Extracted material -
▬▬▬

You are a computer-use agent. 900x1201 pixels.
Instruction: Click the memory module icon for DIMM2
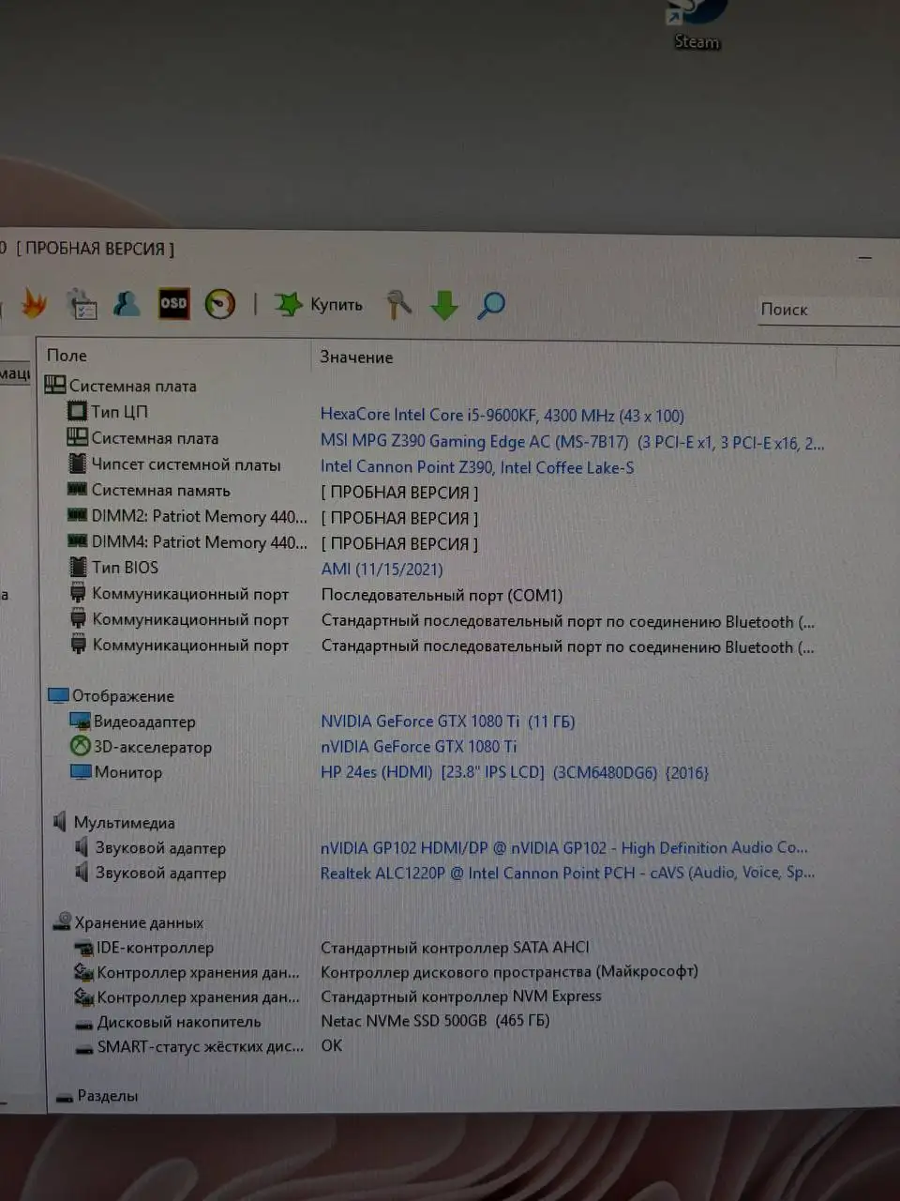pyautogui.click(x=79, y=514)
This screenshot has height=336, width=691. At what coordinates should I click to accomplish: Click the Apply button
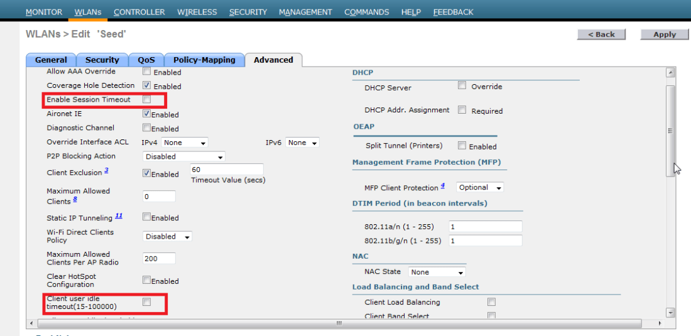tap(664, 35)
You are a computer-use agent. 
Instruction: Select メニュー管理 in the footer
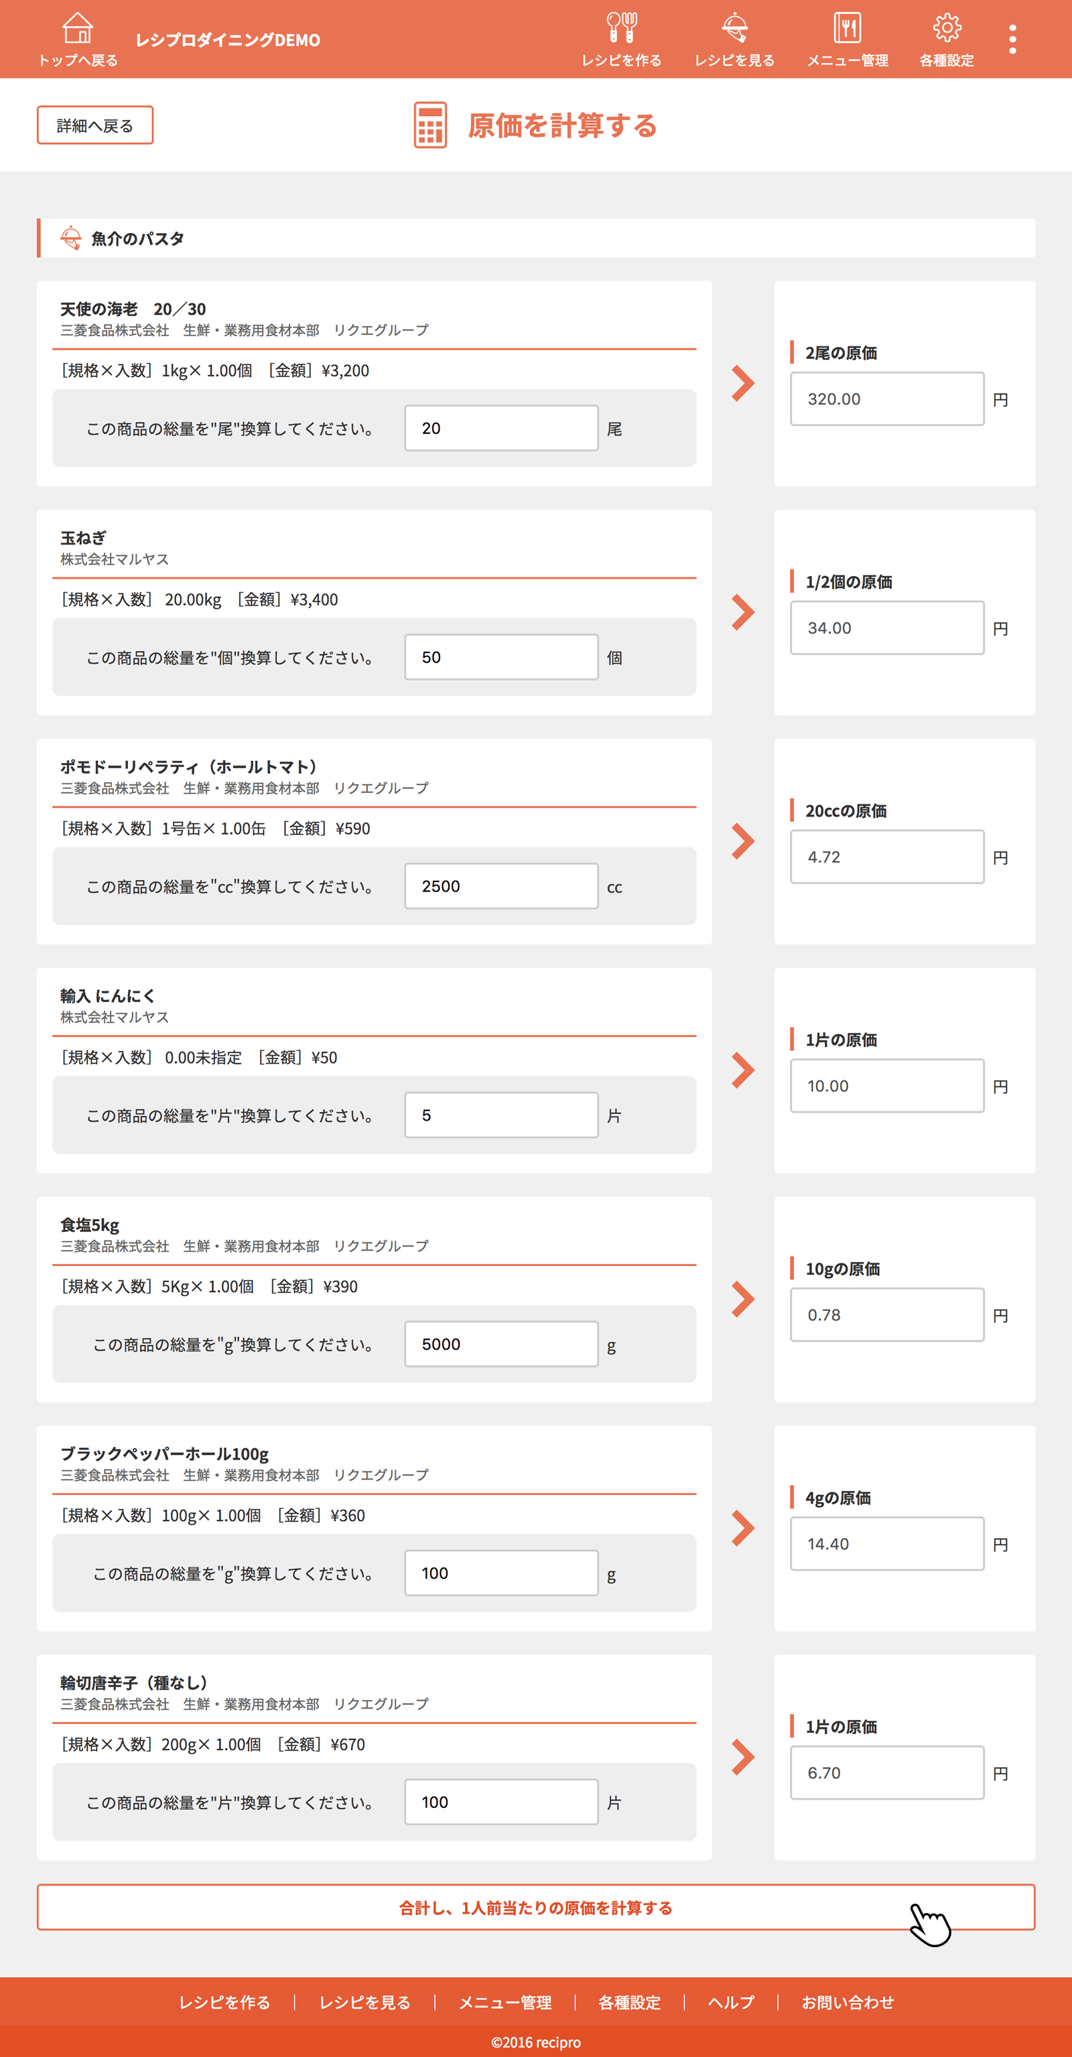(505, 2002)
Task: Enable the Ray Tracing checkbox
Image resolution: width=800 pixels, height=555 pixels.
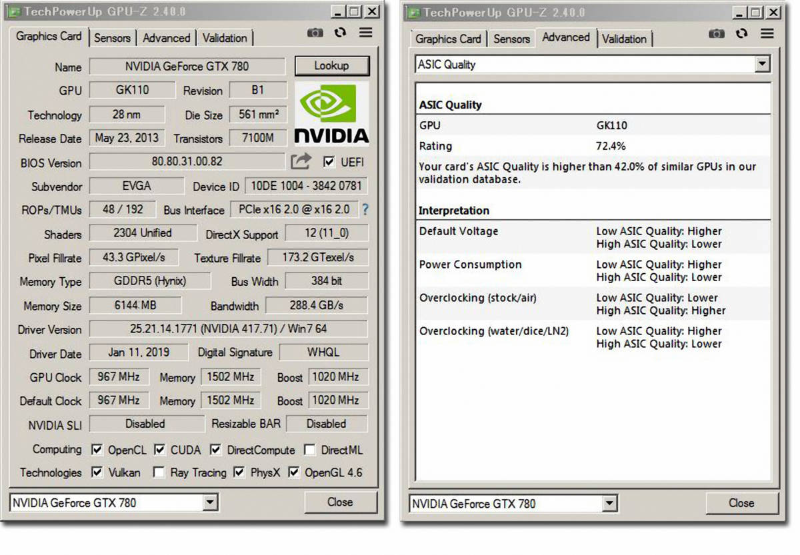Action: click(158, 472)
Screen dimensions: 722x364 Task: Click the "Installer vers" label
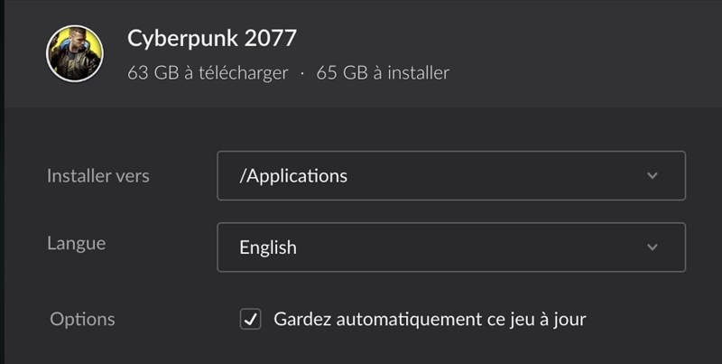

▬▬▬

What you have to do - The records above are to be retyped exactly, with every picture left out.

Task solution -
You are a computer-use agent. 900x1201 pixels.
Instruction: Click the memory module icon for DIMM2
pyautogui.click(x=79, y=514)
This screenshot has height=336, width=691. At what coordinates should I click to accomplish: Click the Apply button
tap(664, 35)
You are a computer-use agent. 
Instruction: Select メニュー管理 in the footer
(505, 2002)
Task: Enable the Ray Tracing checkbox
Image resolution: width=800 pixels, height=555 pixels.
Action: click(158, 472)
Screen dimensions: 722x364 Task: Click the "Installer vers" label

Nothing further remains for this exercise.